EXERCISE GOAL: Extract the lines of the records below and reproduce them exactly, covering every record without omission.

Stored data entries
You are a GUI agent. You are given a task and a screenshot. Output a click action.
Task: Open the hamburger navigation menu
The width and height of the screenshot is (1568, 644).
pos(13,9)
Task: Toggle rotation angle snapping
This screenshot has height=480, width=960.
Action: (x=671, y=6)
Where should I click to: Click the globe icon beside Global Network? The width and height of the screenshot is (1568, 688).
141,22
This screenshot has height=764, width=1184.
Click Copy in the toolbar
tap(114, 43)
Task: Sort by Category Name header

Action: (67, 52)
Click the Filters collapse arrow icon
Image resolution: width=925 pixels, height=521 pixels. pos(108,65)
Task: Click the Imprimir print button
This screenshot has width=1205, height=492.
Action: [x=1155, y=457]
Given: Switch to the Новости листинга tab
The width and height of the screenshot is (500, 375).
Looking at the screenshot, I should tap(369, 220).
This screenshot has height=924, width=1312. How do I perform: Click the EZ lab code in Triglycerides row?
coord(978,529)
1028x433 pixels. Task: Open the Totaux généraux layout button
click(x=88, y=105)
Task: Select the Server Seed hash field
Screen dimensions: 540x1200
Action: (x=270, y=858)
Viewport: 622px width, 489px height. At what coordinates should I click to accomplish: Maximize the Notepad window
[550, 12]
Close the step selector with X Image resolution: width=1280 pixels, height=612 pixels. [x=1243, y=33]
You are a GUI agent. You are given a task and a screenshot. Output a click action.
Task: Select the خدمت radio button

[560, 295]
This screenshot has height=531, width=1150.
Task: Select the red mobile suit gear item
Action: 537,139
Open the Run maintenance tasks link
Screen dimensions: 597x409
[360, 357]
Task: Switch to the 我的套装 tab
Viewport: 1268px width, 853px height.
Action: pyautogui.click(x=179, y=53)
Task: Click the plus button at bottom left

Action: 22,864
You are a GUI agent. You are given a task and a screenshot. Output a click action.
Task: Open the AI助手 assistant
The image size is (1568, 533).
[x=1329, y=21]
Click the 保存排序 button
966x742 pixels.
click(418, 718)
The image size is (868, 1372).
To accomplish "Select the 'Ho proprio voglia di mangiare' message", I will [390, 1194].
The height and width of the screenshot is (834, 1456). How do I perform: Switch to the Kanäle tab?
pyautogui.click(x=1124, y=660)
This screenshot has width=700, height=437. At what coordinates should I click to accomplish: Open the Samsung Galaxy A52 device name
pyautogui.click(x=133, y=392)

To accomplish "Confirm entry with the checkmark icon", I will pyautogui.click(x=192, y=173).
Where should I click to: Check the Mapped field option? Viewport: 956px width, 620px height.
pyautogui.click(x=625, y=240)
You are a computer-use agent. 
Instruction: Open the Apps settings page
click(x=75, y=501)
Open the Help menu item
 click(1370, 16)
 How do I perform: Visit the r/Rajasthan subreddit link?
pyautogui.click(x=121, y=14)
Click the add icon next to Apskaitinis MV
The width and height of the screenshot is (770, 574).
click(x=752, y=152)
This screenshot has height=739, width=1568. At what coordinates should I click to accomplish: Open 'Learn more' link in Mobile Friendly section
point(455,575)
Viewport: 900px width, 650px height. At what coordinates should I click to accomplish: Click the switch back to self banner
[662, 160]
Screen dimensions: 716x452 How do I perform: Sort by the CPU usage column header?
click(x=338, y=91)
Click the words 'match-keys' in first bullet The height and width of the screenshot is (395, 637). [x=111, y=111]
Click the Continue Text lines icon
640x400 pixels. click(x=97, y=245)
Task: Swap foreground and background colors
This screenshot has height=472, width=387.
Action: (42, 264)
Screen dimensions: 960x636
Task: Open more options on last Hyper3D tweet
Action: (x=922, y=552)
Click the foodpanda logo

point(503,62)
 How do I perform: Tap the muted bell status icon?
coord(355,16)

EXERCISE SOLUTION:
You are a GUI agent. You are given a task and a screenshot. Output a click action.
Task: Open the hamburger navigation menu
The width and height of the screenshot is (1568, 644).
pos(13,9)
Task: Toggle rotation angle snapping
This screenshot has height=480, width=960.
Action: (x=671, y=6)
Where should I click to: Click the globe icon beside Global Network? The width and height of the screenshot is (1568, 688).
141,22
This screenshot has height=764, width=1184.
Click Copy in the toolbar
tap(114, 43)
Task: Sort by Category Name header

Action: (67, 52)
Click the Filters collapse arrow icon
Image resolution: width=925 pixels, height=521 pixels. pos(108,65)
Task: Click the Imprimir print button
This screenshot has width=1205, height=492.
Action: [x=1155, y=457]
Given: Switch to the Новости листинга tab
The width and height of the screenshot is (500, 375).
Looking at the screenshot, I should tap(369, 220).
This screenshot has height=924, width=1312. How do I perform: Click the EZ lab code in Triglycerides row?
coord(978,529)
1028x433 pixels. Task: Open the Totaux généraux layout button
click(x=88, y=105)
Task: Select the Server Seed hash field
Screen dimensions: 540x1200
Action: (x=270, y=858)
Viewport: 622px width, 489px height. At what coordinates should I click to accomplish: Maximize the Notepad window
[550, 12]
Close the step selector with X Image resolution: width=1280 pixels, height=612 pixels. [x=1243, y=33]
You are a GUI agent. You are given a task and a screenshot. Output a click action.
Task: Select the خدمت radio button

[560, 295]
This screenshot has height=531, width=1150.
Task: Select the red mobile suit gear item
Action: 537,139
Open the Run maintenance tasks link
Screen dimensions: 597x409
[360, 357]
Task: Switch to the 我的套装 tab
Viewport: 1268px width, 853px height.
Action: pyautogui.click(x=179, y=53)
Task: Click the plus button at bottom left

Action: 22,864
You are a GUI agent. You are given a task and a screenshot. Output a click action.
Task: Open the AI助手 assistant
The image size is (1568, 533).
[x=1329, y=21]
Click the 保存排序 button
966x742 pixels.
click(418, 718)
The image size is (868, 1372).
To accomplish "Select the 'Ho proprio voglia di mangiare' message", I will [390, 1194].
The height and width of the screenshot is (834, 1456). How do I perform: Switch to the Kanäle tab?
pyautogui.click(x=1124, y=660)
This screenshot has width=700, height=437. At what coordinates should I click to accomplish: Open the Samsung Galaxy A52 device name
pyautogui.click(x=133, y=392)

To accomplish "Confirm entry with the checkmark icon", I will pyautogui.click(x=192, y=173).
Where should I click to: Check the Mapped field option? Viewport: 956px width, 620px height.
pyautogui.click(x=625, y=240)
You are a computer-use agent. 
Instruction: Open the Apps settings page
click(x=75, y=501)
Open the Help menu item
 click(1370, 16)
 How do I perform: Visit the r/Rajasthan subreddit link?
pyautogui.click(x=121, y=14)
Click the add icon next to Apskaitinis MV
The width and height of the screenshot is (770, 574).
click(x=752, y=152)
This screenshot has height=739, width=1568. At what coordinates should I click to accomplish: Open 'Learn more' link in Mobile Friendly section
point(455,575)
Viewport: 900px width, 650px height. At what coordinates should I click to accomplish: Click the switch back to self banner
[662, 160]
Screen dimensions: 716x452 How do I perform: Sort by the CPU usage column header?
click(x=338, y=91)
Click the words 'match-keys' in first bullet The height and width of the screenshot is (395, 637). [x=111, y=111]
Click the Continue Text lines icon
640x400 pixels. click(x=97, y=245)
Task: Swap foreground and background colors
This screenshot has height=472, width=387.
Action: (42, 264)
Screen dimensions: 960x636
Task: Open more options on last Hyper3D tweet
Action: (x=922, y=552)
Click the foodpanda logo

point(503,62)
 How do I perform: Tap the muted bell status icon?
coord(355,16)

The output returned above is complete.